Local health and social care economy leaders

  • Put in place health and social care economy level enablers and tackle barriers to whole system flow (as described in Section 5).
  • Work together to explore new models of collaboration such as integrated care organisations or accountable care partnerships and ensure that they are grounded by a focus on work to support improved flow across primary, secondary, community and social care sectors.
  • Promote a place-based approach to partnership working, which puts the interests and needs of residents ahead of those of local organisations. It should also emphasise the co-identification, co-design and co-production of services to meet genuine demand and the needs and aspirations of patients, service users and the wider community.
  • Commission on a whole system basis using end-to-end pathways and explore use of new financial models such as capitated (per head) budgets.
  • Ensure a holistic approach to commissioning to meet the mental and physical health needs of each local population.

Regional bodies

  • Regional NHS Leadership Academies and the higher and further education sector should encourage the development and dissemination of learning about effective flow management from other sectors, including manufacturing and logistics.
  • In England, Sustainability and Transformation Plan Networks should ensure that the improvement of whole system flow is a key feature of new care models as these are developed.
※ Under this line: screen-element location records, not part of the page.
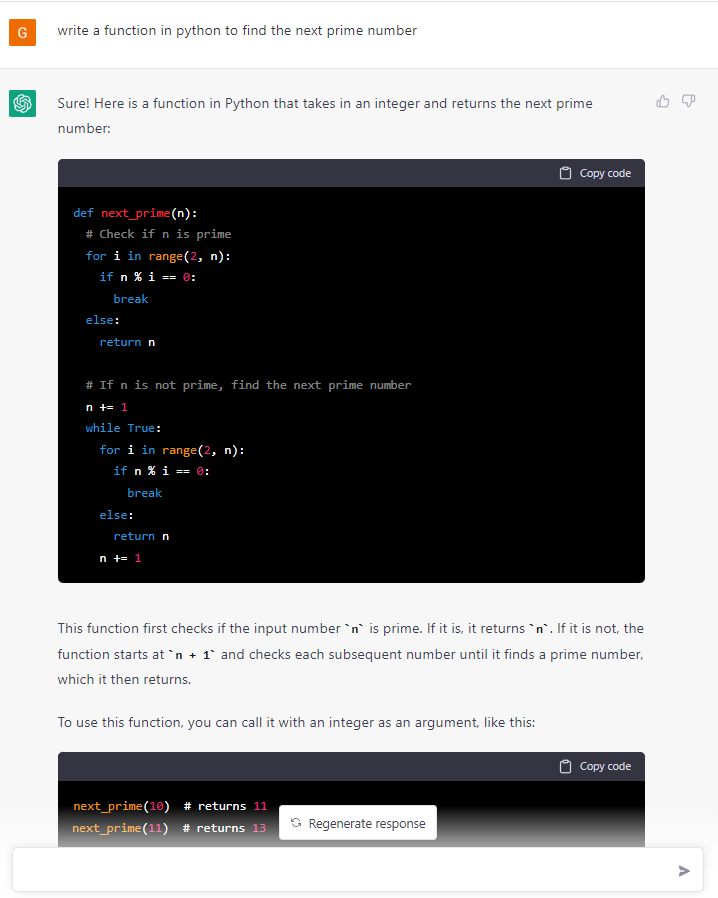Screen dimensions: 718x898
Task: Give the response a thumbs up
Action: point(662,101)
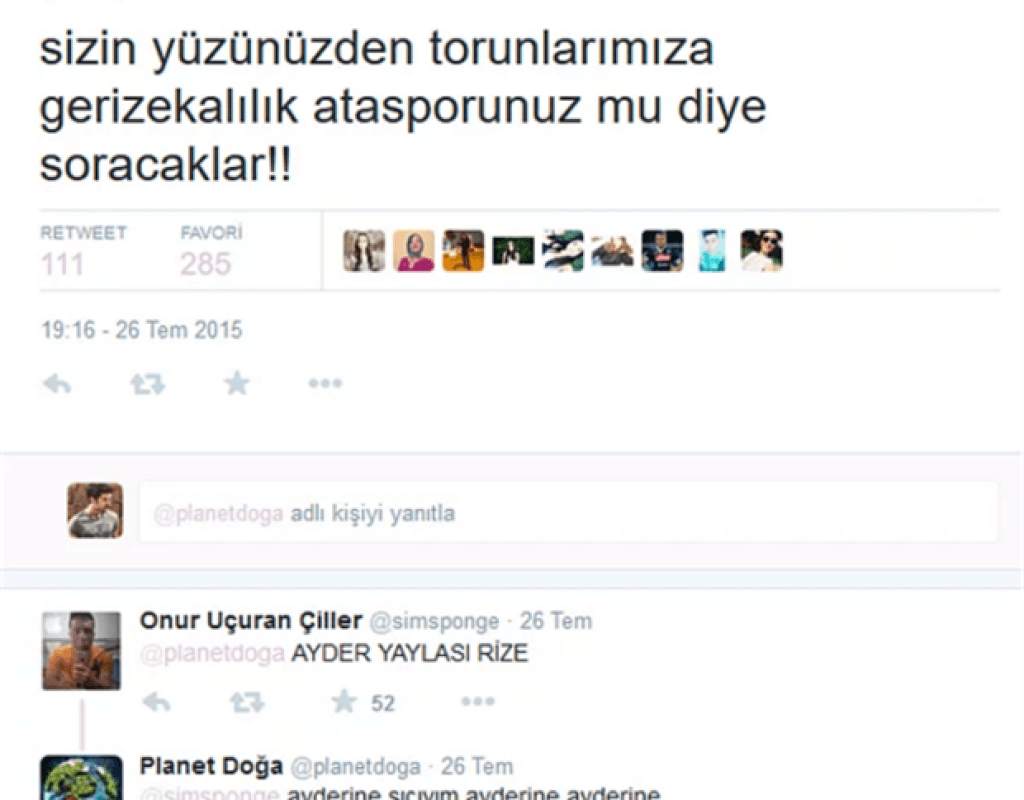Image resolution: width=1024 pixels, height=800 pixels.
Task: Reply to Onur Uçuran Çiller's tweet
Action: (x=157, y=703)
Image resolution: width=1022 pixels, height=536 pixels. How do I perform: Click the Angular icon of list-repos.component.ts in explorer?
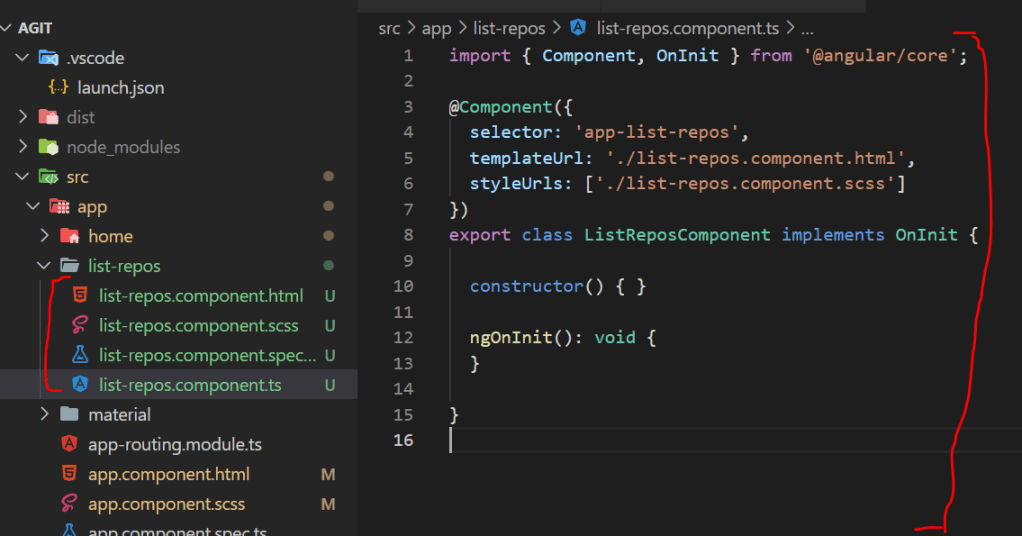click(x=79, y=385)
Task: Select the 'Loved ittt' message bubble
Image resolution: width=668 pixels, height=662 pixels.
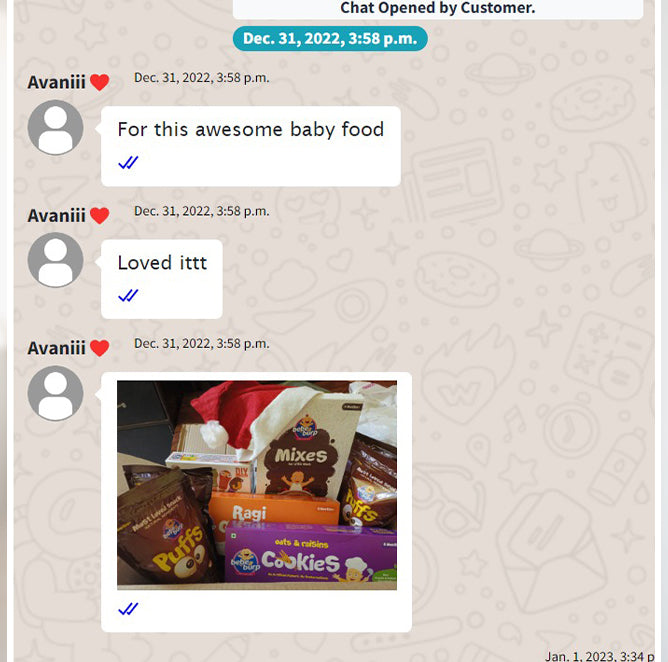Action: tap(162, 279)
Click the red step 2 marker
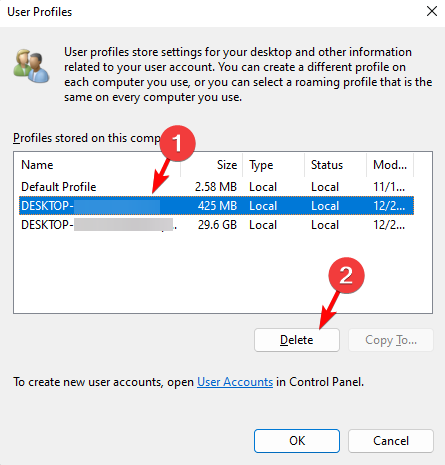Viewport: 445px width, 465px height. click(346, 275)
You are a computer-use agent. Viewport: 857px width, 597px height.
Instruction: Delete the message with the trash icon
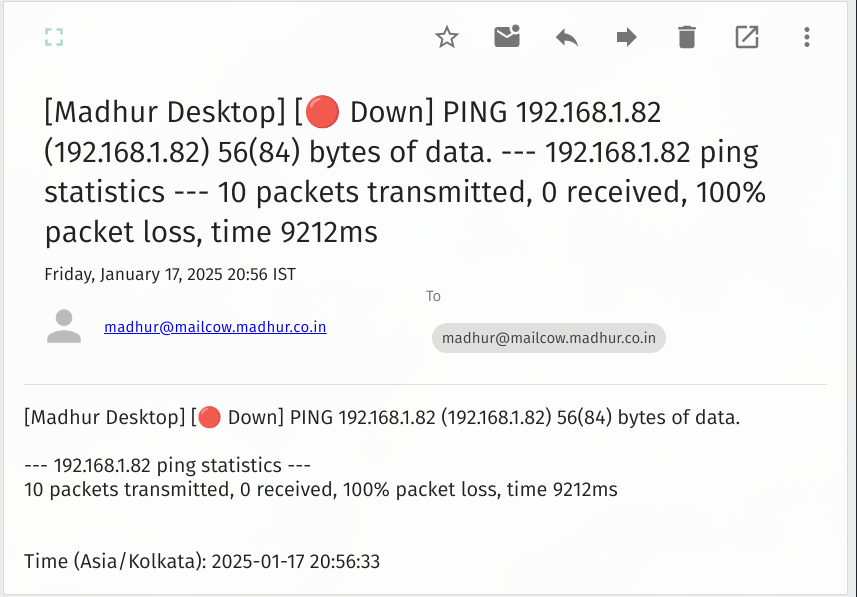tap(686, 37)
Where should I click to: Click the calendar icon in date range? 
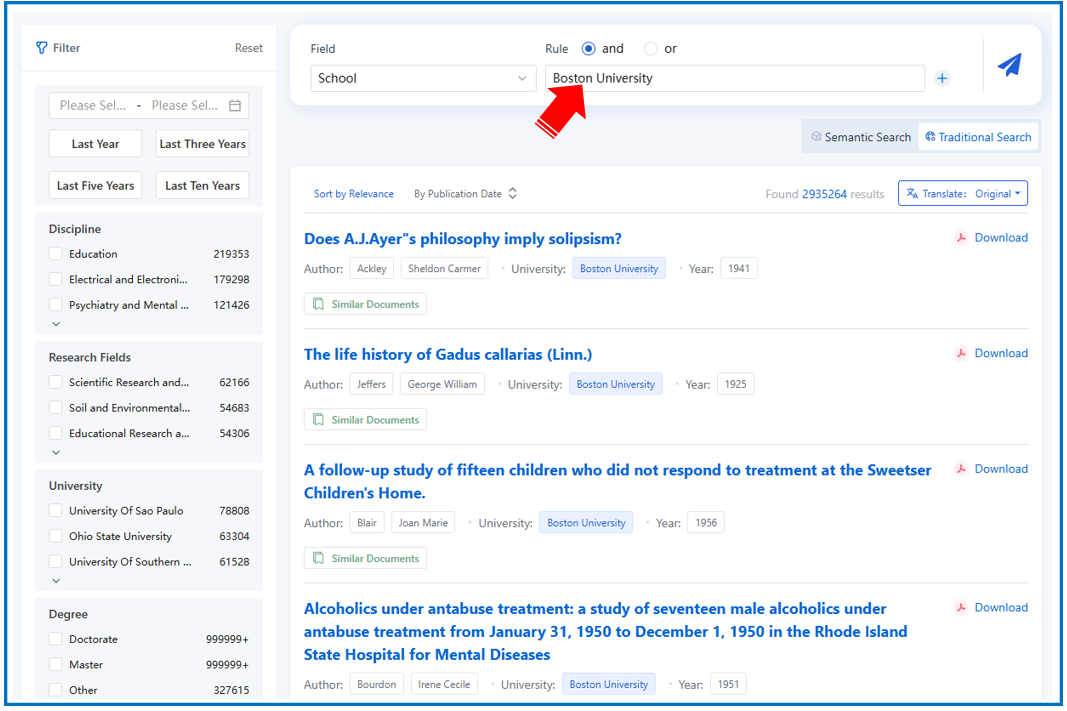235,106
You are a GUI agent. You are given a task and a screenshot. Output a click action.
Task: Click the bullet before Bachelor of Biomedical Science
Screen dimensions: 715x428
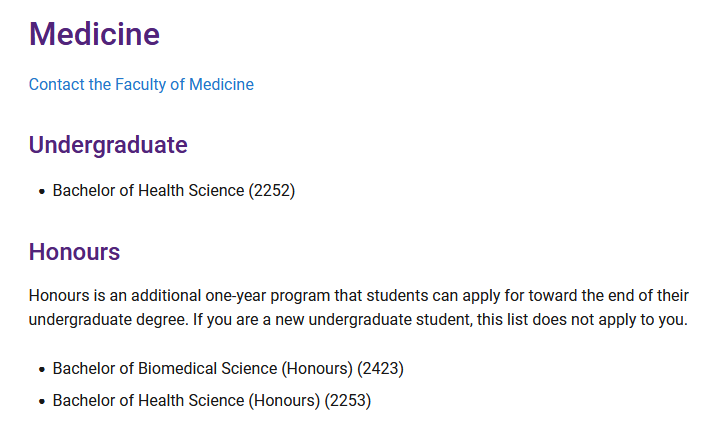42,369
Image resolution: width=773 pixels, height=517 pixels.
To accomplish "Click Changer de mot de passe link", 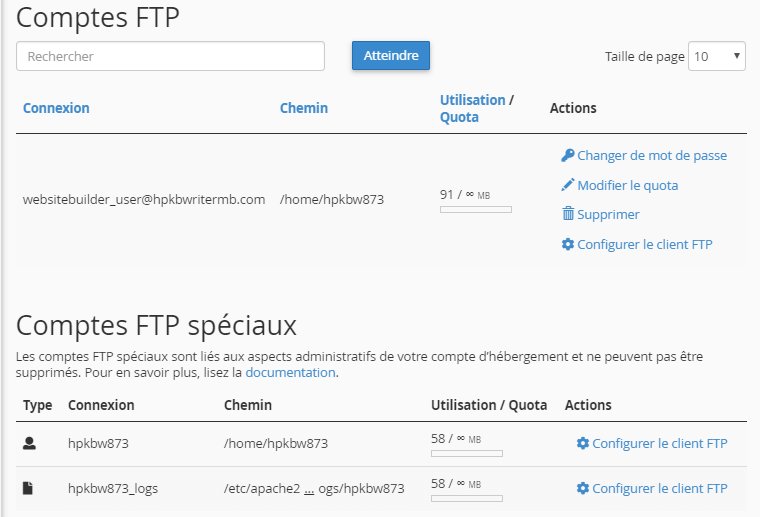I will coord(652,155).

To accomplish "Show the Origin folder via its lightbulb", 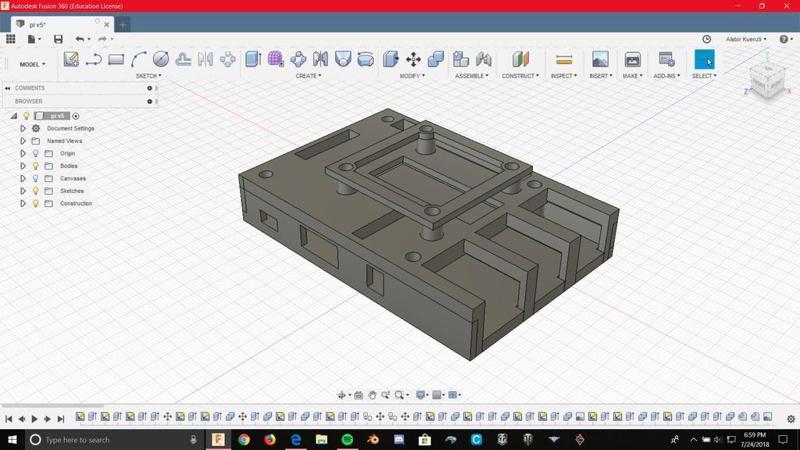I will [36, 154].
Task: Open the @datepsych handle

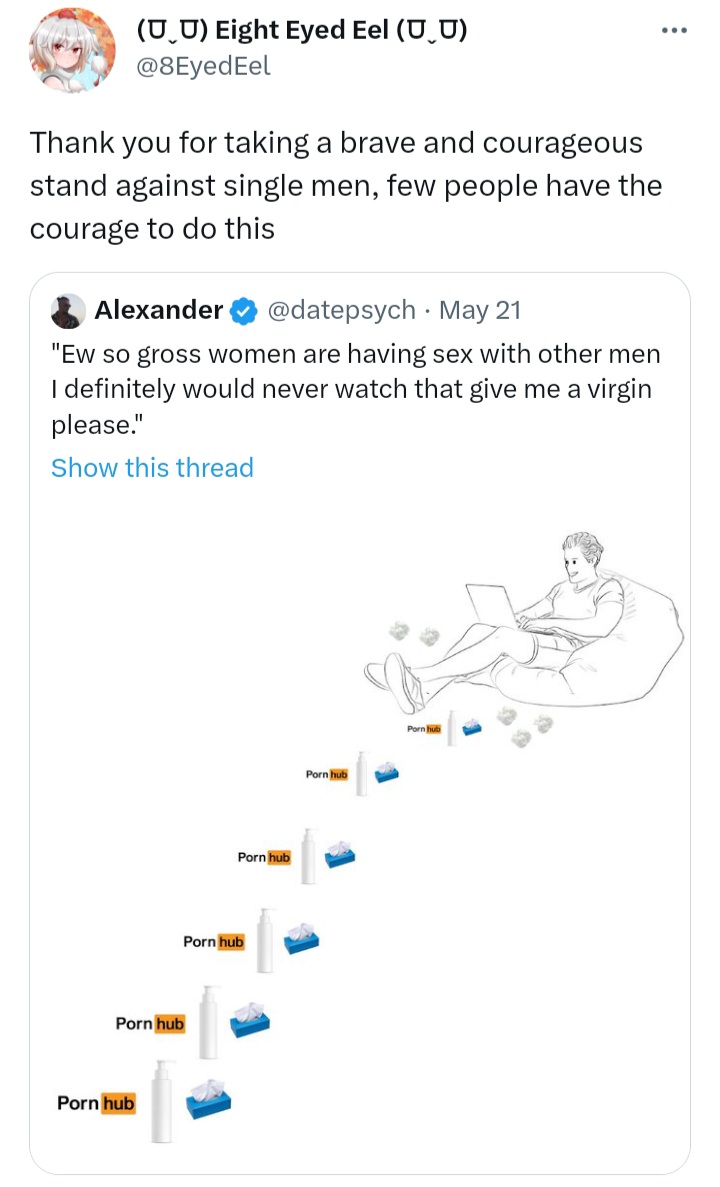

Time and resources should also be set aside to develop a shared future vision and language that extends beyond single institutions and pathway segments.
  • Support organisations such as academic health science networks (AHSNs) in England, Healthcare Improvement Scotland, Public Health Wales or the proposed Improvement Institute in Northern Ireland to develop and deploy improvement capability to enhance whole system working.

Policymakers and regulators

  • Recognise that improving whole system flow requires long-term focus and investment, and work towards aligning short- and medium-term planning and programmes with a long-term approach.
  • In England, support the NHS vanguard sites to make the improvement of whole system flow a key feature of new care models.
  • Tackle the barriers to effective system working inherent in existing financial frameworks and workforce models.
  • Incentivise and support an increase in improvement, data analysis and simulation and modelling capability at local level.
  • Commission further research to better understand the relative impact of in-hospital and out-of-hospital constraints on whole system flow.
  • Incentivise and support the development of systems leadership skills (particularly at board level), collaboration skills and new ‘boundary spanning’ job roles.
  • Promote multi-agency working across entire health and social care economies by prioritising the identification of collaborative practice during organisational inspection visits and the development of place-based reports.
  • Support the independent evaluation of efforts to improve whole system flow in order to inform future practice.